04-21-2015 11:11 PM
I setup a test environment built from VMs so I can test the process of upgrading from cloudera 4.8 to 5.3. The 4.8 installation was barebones with no configuration changes made by me. It was as cloudera configured it! The upgrade of the cloudera manager went smooth except that all the nodes came up with the Memory Overcommit Validation Threshold configuration error.
I built the VMs with 16GB of ram and with that I was told that I had committed 25GB. I decided that the easy solution was to increase the amount of physical ram to 32GB. When I did that I still got the error but now was being told that I was committed to 50GB of ram.
I was given the ability to change a single variable that could accept a number from 0 to 1. I tried 0 and I tried 1 and several numbers in between but it had no affect that I could see. Am I safe in ignoring this warning/error? I can't open a support case since this test environment is a short term test running on a 60day license and has not support. If I do the upgrade in an actual supported environment will the configuration be stable until I get help from cloudera support??
At this point in time I have no confidence in being able to perform the upgrade!!
04-30-2015 10:51 PM
The overcommit message is a warning that if all the components on the host use all the memory they're allowed to use then the server will exceed its memory and start swapping. Servers do not perform well at this point and processes tend to hang/fail so this should be avoided.
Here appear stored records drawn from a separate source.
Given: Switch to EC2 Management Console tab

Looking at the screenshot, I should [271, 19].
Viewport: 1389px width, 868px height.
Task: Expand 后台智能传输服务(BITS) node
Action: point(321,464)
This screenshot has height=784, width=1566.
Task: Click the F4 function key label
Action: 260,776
The only reason why the assigned memory in the warning would increase to 50gb would be if you assigned more services, or if you upgraded.
Typically in this case you should:
- Assign more memory to the host
- Move services to other hosts, possibly adding new hosts
- Decrease memory assignments to services (note: if you drop these too low, services may fail so you need to know the impact of what you change)
- Stop or remove services you don't need
However if the above are not an option, you're safe ignoring the warning so long as your host does not hit swap (which is also warned about in later versions of CM). As far as I'm aware, the overcommit threshold should not impact your upgrade in any way unless you hit swap while starting the cluster after upgrading. Please also remember that this is a warning about the *maximum* memory usage being more than the server can handle. Many services will use very little memory if they're not actively running things.
Hopefully this clarifies things a little. Should you have problems with a supported upgrade please raise a support ticket and we will be happy to assist.